Despite the well known rapid degradation of biological valves in the aortic and mitral positions in children, they appear to provide excellent long-term results on the right side of the heart. Mechanical valves placed in the tricuspid and mitral positions are associated with a high rate of thrombosis or dysfunction caused by tissue ingrowth. Fleming et al. reported that of 18 biological valves inserted on the right side of the heart, only two had to be replaced over a 9-year follow-up period. On the other hand, three of four patients required replacement of St Jude valves after 36 to 56 months.

 

Replacement of the pulmonary valve with homografts or valve-conduits is generally reserved for conditions in which right ventricular to pulmonary artery continuity must be established, such as pulmonary atresia and truncus arteriosis. As most of these operations are performed in infants or adolescents, reoperation is often required due to growth. In a series of conduit operations at the Mayo Clinic, 44 per cent of patients required reoperation after 10 years: this must be considered when choosing the type of conduit.

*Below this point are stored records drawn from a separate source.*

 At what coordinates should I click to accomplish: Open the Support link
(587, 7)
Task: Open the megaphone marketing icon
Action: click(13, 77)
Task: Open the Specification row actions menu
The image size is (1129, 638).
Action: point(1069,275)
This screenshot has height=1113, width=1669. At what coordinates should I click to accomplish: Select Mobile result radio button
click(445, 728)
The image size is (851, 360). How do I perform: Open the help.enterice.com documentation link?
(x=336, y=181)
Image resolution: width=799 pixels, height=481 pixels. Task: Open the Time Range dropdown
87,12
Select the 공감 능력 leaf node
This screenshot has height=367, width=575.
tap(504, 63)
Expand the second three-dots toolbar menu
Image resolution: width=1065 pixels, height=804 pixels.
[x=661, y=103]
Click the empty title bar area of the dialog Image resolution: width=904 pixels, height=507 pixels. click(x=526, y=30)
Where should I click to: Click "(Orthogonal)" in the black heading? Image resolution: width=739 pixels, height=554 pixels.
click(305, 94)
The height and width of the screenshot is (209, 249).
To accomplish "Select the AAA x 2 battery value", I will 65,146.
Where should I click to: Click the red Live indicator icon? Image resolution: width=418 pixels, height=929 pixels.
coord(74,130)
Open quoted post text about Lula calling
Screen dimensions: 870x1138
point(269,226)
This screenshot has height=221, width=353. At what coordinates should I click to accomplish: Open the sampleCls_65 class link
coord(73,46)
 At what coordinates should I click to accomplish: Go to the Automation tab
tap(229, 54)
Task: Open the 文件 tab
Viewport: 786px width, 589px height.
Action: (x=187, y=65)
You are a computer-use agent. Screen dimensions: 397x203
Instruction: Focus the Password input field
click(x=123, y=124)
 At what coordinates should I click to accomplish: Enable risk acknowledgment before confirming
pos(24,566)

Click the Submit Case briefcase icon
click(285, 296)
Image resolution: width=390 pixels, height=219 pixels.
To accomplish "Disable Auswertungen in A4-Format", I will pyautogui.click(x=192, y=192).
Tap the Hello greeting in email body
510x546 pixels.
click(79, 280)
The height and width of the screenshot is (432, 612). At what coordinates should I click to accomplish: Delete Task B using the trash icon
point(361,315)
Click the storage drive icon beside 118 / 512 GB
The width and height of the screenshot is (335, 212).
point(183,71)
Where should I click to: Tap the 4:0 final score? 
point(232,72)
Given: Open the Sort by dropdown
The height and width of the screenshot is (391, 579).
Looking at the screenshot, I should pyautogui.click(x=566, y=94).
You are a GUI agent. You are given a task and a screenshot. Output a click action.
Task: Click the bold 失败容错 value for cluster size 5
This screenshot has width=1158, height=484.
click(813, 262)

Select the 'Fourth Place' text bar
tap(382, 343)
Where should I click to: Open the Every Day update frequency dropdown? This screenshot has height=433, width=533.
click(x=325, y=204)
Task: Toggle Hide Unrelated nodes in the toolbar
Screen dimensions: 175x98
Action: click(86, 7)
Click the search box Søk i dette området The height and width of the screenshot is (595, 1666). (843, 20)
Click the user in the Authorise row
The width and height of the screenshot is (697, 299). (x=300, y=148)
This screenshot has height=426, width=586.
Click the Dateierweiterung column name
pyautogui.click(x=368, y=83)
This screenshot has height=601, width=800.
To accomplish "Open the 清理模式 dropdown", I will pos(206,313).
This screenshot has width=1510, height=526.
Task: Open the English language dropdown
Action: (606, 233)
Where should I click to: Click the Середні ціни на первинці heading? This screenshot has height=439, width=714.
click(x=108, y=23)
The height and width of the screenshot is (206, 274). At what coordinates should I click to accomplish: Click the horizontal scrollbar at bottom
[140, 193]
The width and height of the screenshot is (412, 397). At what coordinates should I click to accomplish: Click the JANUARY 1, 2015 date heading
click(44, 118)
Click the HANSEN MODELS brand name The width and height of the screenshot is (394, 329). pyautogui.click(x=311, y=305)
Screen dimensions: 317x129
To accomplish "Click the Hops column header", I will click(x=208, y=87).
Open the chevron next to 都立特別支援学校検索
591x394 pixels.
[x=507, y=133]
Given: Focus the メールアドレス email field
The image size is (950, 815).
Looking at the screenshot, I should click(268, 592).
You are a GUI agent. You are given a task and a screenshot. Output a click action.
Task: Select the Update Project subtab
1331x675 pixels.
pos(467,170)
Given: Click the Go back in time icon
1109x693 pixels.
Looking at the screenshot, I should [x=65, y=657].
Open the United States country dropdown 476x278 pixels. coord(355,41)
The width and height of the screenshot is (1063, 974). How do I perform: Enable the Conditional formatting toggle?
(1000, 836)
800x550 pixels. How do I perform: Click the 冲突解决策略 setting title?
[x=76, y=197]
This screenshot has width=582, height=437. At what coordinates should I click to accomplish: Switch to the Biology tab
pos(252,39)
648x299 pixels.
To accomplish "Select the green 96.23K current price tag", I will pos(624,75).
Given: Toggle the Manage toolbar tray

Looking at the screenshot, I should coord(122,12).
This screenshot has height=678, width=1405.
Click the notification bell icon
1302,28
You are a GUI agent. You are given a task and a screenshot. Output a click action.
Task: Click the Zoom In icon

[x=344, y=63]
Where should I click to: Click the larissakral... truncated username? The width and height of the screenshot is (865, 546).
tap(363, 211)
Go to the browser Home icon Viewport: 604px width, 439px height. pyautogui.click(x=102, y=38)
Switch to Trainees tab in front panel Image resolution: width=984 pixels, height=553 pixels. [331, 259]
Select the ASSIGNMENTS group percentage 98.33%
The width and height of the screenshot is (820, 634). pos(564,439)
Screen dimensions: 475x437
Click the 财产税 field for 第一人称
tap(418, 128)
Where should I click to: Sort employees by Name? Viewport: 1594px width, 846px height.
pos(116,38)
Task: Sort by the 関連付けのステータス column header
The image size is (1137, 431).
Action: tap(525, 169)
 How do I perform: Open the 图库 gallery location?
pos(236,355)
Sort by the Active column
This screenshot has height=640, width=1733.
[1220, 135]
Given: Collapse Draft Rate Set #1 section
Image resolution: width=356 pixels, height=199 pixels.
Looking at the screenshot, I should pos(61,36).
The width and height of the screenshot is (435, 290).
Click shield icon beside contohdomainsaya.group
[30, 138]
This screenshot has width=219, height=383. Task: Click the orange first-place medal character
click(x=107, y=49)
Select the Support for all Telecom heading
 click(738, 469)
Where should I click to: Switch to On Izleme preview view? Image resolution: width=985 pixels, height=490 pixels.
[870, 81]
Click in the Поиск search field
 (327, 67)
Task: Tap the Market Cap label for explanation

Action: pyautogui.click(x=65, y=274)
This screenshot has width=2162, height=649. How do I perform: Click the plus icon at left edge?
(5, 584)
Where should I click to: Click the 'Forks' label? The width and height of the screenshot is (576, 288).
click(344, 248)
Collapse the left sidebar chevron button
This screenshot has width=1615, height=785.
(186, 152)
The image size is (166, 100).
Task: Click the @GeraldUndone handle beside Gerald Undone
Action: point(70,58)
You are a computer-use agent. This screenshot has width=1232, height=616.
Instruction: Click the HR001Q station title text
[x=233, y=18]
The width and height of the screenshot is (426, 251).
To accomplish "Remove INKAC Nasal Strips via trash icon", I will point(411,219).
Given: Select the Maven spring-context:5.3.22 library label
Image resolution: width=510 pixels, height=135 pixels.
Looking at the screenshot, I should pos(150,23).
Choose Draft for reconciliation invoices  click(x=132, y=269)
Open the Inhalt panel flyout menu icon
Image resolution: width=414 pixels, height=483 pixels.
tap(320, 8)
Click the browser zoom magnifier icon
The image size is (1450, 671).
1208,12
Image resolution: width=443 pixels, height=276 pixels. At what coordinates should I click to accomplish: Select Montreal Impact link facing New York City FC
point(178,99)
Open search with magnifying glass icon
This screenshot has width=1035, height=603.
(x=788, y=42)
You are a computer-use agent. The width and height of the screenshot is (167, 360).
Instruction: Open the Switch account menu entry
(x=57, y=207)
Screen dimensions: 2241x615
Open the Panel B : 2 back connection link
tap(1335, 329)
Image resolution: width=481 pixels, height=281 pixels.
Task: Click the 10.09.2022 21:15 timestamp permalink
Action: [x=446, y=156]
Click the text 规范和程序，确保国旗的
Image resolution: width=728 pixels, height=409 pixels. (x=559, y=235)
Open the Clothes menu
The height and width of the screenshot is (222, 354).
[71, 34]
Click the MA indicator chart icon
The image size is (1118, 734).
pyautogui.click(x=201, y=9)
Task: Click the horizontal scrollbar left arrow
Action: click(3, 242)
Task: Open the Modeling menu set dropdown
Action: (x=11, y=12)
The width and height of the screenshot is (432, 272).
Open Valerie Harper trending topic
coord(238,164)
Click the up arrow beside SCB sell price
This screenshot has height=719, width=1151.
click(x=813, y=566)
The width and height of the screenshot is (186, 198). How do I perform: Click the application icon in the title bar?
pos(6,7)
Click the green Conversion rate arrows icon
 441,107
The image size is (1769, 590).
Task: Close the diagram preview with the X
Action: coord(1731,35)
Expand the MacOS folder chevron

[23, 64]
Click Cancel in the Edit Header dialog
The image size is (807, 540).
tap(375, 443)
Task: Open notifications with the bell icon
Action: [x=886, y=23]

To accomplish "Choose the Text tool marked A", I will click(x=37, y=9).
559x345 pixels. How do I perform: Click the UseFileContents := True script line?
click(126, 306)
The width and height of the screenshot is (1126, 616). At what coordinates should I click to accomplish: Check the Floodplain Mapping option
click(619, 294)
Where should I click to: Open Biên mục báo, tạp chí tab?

Dacron graft-valve conduits (Fig. 12) 1817 have the advantage of being readily available and, because they develop a surrounding fibrous peel, are easily redissected at the time of reoperation. Their primary disadvantage is suture line bleeding at the time of implantation, stiffness which limits their versatility and increases the possibility of kinking, and a tendency of the xenograft valve to calcify.

 

Fresh or cryopreserved aortic or pulmonic homografts are more versatile, provide good functional results, are technically easy to use, and have a low incidence of calcification. Due to the shortage of homograft material, both the aorta and pulmonary arteries should be harvested from donor hearts. The advantage of the pulmonary homograft is that it is thin-walled and supple, thereby allowing a technically simple distal anastomosis to the recipient pulmonary artery and minimizing distal suture line bleeding. The proximal portion of the pulmonary homograft, however, lacks tough fibrous tissue at the base of the valve; therefore donor outflow tract muscle tissue must be incorporated into this portion of the homograft. Muscle tissue does not cryopreserve well and, when thawed, sutures tend to tear through the friable muscle, with the potential for false aneurysm development at the proximal suture line. Aortic homografts, on the other hand, have a substantial fibrous ring at the base of the valve and have the added advantage of the attachment of the anterior leaflet of the mitral valve to the non-coronary annulus of the aortic valve. Positioning the aortic homograft allows for the insertion of a transannular patch, using the anterior leaflet of the mitral valve as the patch. The disadvantage of the aortic homograft is that the distal anastomosis is somewhat more difficult to construct due to the thicker aortic wall. The general method of insertion is shown in Fig. 13 1818. At the present time, the greatest disadvantage of the aortic and pulmonary homografts is their limited availability and their tendency to become very thin-walled and densely adherent to surrounding tissues, which increases operative mortality during reoperation due to haemorrhage.

 

Single cusp angioplasty attempts to create some degree of pulmonary competence when the pulmonary annulus has been divided. One approach is to insert a transannular patch consisting of an aortic homograft with one cusp preserved or bovine or porcine pericardial patches with a monocusp. A second approach is to fold the inferior margin of the incised native pulmonary artery into the outflow tract and then reconstruct the pulmonary artery with pericardium. The portion of pulmonary artery wall in the lumen acts as a valve cusp. Both procedures seem to help in the postoperative period by decreasing pulmonic regurgitation, but their long-term results remain to be evaluated.